As I entered adolescence, my mother often repeated, “Why buy the cow if the milk is free?”-- an adage that was supposed to inspire me to keep a teenage boy from taking clumsy advantage of me.
(My mother had other cow-inspired adages, perhaps because we were country people, especially, “Everybody to their own taste said the old woman who kissed the cow,” which was quoted whenever neighbors showed strange taste in clothing, spouses, etc.)
Blogging feels a little like giving away the milk. I’m putting out for free here--I don’t see anyway of making money doing this. That wouldn’t be so bad in and of itself, since the slim possibility of being seen outweighs the even lesser possibility of being paid for this stuff, and I don’t know where else to place it anyway.
What bothers me is that paid publications seem to be filling more space with what are essentially blogging posts--letters and submissions on particular topics from anyone anywhere. In the Washington Post, instead of running a columnist on page 3 of their Metro section, they now fill the space with submissions from people recalling strangers’ good deeds or cute moments with children. (Every few days, they fill that space with excerpts from a Post online discussion board.)

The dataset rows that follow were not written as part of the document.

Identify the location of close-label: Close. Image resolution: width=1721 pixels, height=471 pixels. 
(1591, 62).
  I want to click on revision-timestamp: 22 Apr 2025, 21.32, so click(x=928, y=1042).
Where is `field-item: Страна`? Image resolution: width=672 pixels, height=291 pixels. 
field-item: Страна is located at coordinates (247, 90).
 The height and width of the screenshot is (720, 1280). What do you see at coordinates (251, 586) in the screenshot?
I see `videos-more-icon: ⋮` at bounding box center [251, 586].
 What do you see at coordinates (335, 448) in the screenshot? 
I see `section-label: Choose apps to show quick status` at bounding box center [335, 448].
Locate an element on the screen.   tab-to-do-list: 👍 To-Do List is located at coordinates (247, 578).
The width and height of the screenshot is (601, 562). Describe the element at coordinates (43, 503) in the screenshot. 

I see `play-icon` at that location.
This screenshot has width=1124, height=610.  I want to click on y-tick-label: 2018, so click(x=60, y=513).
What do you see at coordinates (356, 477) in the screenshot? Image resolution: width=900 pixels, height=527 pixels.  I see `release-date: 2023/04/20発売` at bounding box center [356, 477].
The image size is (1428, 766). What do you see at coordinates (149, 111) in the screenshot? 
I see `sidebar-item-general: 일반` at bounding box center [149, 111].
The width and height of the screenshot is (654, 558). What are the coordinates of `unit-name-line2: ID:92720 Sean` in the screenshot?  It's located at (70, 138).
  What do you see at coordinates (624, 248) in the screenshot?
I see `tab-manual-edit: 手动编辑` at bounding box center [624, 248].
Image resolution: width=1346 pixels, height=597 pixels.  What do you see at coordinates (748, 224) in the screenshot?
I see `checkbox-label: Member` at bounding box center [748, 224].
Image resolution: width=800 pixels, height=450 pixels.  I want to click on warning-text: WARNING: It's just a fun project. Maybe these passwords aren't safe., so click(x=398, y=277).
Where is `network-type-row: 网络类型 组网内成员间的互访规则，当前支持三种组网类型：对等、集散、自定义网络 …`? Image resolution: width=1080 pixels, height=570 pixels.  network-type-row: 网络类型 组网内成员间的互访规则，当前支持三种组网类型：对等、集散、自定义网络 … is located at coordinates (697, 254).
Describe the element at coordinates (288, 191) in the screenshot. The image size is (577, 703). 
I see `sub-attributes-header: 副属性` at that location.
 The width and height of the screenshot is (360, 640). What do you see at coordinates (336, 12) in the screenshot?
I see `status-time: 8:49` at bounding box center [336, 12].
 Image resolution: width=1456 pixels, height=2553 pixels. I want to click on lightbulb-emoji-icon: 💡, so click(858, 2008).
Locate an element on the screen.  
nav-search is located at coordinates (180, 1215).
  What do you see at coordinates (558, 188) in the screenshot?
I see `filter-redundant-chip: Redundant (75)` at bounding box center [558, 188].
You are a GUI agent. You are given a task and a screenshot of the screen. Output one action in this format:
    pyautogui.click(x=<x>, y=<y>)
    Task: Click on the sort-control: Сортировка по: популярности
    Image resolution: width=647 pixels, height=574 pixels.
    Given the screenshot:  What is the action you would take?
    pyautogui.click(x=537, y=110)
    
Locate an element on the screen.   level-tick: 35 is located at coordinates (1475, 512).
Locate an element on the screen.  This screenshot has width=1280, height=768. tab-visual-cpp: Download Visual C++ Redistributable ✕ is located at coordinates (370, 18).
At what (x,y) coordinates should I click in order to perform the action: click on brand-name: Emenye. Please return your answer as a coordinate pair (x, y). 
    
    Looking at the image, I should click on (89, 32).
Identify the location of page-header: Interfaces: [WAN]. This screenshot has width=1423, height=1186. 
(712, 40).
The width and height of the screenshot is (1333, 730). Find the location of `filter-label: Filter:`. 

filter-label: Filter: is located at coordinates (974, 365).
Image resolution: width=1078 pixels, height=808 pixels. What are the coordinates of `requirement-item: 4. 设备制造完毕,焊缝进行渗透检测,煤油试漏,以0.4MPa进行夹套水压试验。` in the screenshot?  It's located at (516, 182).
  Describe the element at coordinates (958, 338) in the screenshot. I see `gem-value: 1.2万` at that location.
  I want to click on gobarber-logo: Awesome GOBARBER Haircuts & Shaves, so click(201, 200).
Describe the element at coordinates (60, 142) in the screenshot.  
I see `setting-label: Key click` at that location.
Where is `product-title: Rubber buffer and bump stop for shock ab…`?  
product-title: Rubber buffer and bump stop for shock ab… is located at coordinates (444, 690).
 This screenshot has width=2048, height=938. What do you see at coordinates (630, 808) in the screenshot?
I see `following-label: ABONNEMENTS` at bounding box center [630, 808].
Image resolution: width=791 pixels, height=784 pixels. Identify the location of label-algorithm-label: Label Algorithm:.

I often read and enjoy these letters, since it’s like voices of the sane and sincere freed from the chaos of the Beltway. What bothers me is that none of the letter writers is paid.
The Post Magazine also runs a paid reader-submitted feature called “Editors Query,” asking readers to submit a response to questions they pose, like, “Tell us about a time you made a dining faux pas,” or “Tell us about a time you had to admit your parents were right.” They pay $50 for these gems. That’s a lot less than they paid a writer friend in the early 1990s ($250) to fill essentially the same space in that magazine.
Many of the Post’s feature writers have taken on the chatty, immediate style of blogging, especially in their Sunday Source section. If this is happening in what was traditionally a staid print publication, I shudder to think what will happen elsewhere. How much chattier can People or Us get?
Worse, the Post-owned local Gazette newsweekly has cut its staff columnists due to budget constraints. They seem to be filling the space with more pictures, more ads posing as features (such as stories about local houses for sale). I assume more reader-written submissions are just around the corner.
I like the idea of blogging as an act of democracy—no opinion suppressed, everyone having access to a forum. But blogging culture—the instant and the free--is seeping into traditional print culture and I think all writers and writing will eventually suffer for it.